Personal information
- Full name: Luke Partington
- Born: 5 March 1997 (age 28)
- Original team: Norwood (SANFL)
- Draft: No. 28, 2015 national draft
- Debut: Round 19, 2017, West Coast vs. Brisbane Lions, at Domain Stadium
- Height: 181 cm (5 ft 11 in)
- Weight: 79 kg (174 lb)

Playing career^{1}
- Years: Club / Games (Goals)
- 2016–2018: West Coast / 6 (3)
- ^{1} Playing statistics correct to the end of 2018.

Career highlights
- East Perth best and fairest 2018; Magarey Medal 2019; Glenelg premiership 2019, 2023;

= Luke Partington =

Australian rules footballer

Luke Partington (born 5 March 1997) is a former professional Australian rules footballer who played for the West Coast Eagles in the Australian Football League (AFL). He was drafted by West Coast with their first selection and twenty-eighth overall in the 2015 national draft. He made his AFL debut in the sixty-eight-point win against the at Domain Stadium in round 19 of the 2017 season.

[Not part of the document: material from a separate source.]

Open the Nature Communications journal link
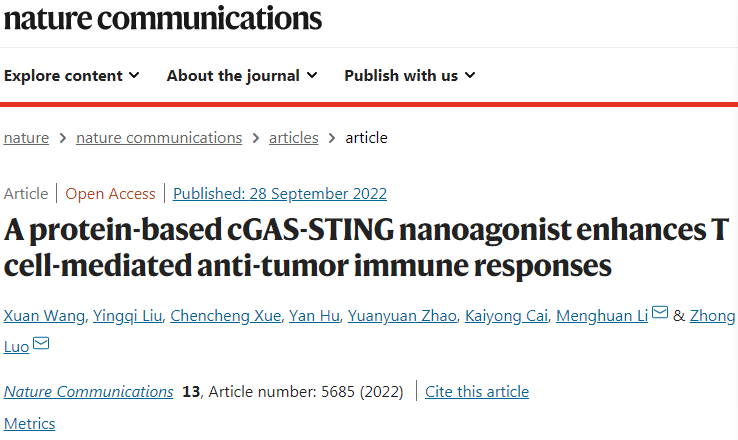This screenshot has height=440, width=738. coord(88,391)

He tied for the best and fairest in 2018 at East Perth, West Coast's West Australian Football League affiliate at the time, but was delisted by West Coast at the end of the 2018 season. For the 2019 season, Partington would move back to South Australia and join the Glenelg Tigers in the South Australian National Football League. He would cap off his 2019 season by winning the league's best and fairest award, the Magarey Medal. In 2021 he was selected to represent South Australia against Western Australia in their interstate match. Partington has returned to Glenelg for the 2025 SANFL season.